Chengeta Wildlife strives to amplify the voices of local women in the areas where we work to create a more equitable vision of sustainable livelihoods and conservation initiatives. One way we aim to achieve this is by hosting workshops and focus groups that are accessible and welcoming to female members of the community. This often means meeting in a space in the community where women feel comfortable and at a time that accommodates the many other facets of work for which women are responsible. While we recognize the gender gap in access to formal education in the regions where we work, we refuse to allow this inequality to impact the types of training and opportunities we offer to local women.
Trainings and workshops are offered in all local dialects, allowing participants to actively engage in whichever language they are most comfortable. We rely on culturally appropriate and locally developed illustrations in the educational materials we use in all workshops. During a large-scale demographic and socioeconomic study in Dzanga Sangha Protected Areas in Central African Republic, Chengeta and our partners trained 94 local community members in data collection on handheld tablets; women represented half of the individuals trained. Including women, as well as other historically marginalized groups, in all aspects of community-engaged conservation assures that programs are designed holistically with equitable input across all subgroups. This is crucial for sustainable and effective conservation programming. You can read more about our overall community work in our Communities Blueprint article here.

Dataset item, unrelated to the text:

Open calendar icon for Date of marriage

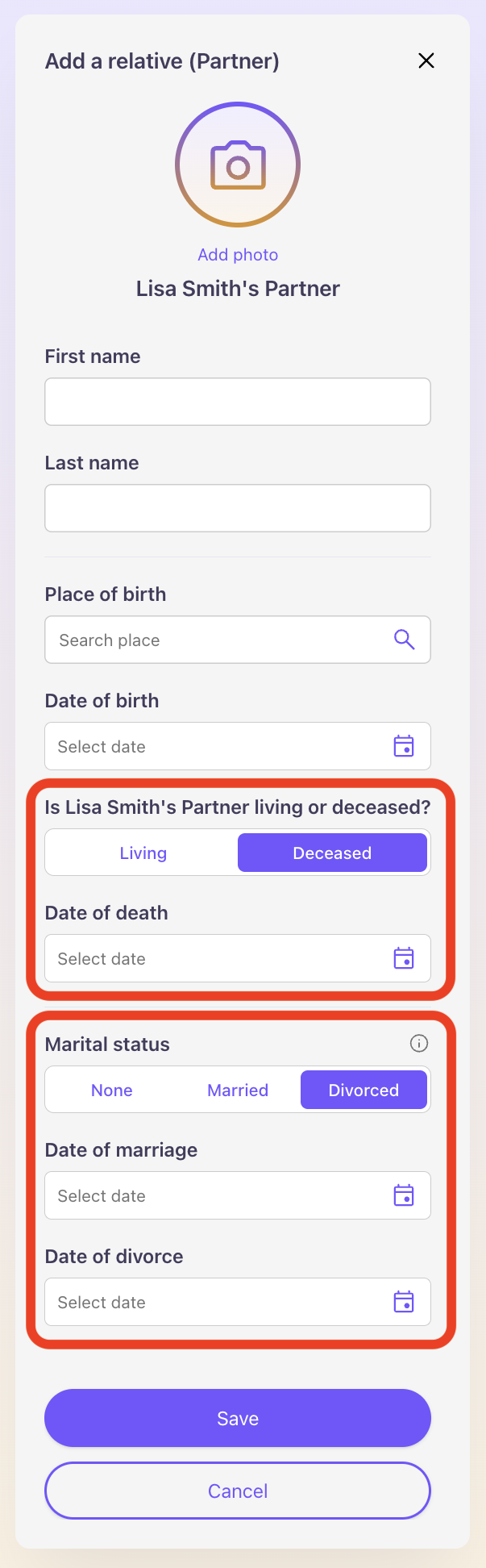pos(404,1195)
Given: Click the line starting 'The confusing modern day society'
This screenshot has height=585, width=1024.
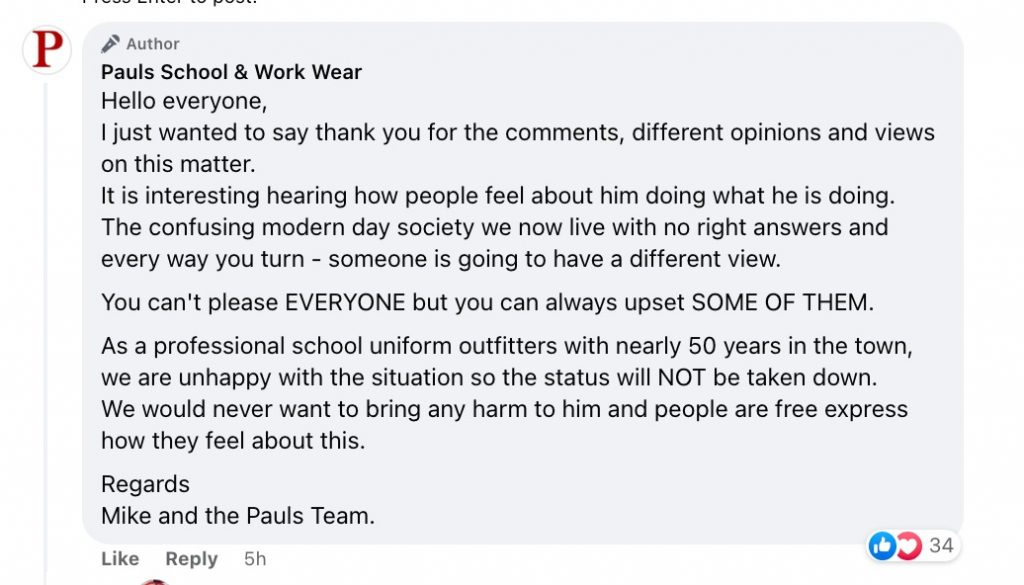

Recognizing women’s everyday roles in shaping local ecologies is a critical first step in designing community-engaged conservation efforts. A recent book entitled “Women and Wildlife Trafficking” explores the roles women play in shaping wildlife ecologies and emphasizes the need to refocus conservation programs to consider the specific needs and perspectives of local women. You can read more about efforts to expand the conservation economy into a more gender equitable space here.
Lastly, Chengeta Wildlife would like to give a very big thank you to all the amazing women in the communities in which we are engaged who make our work possible. Without their trust and invaluable input, many of the local conservation initiatives that we support would not exist. Merci beaucoup! Singuila mingui! Melesi!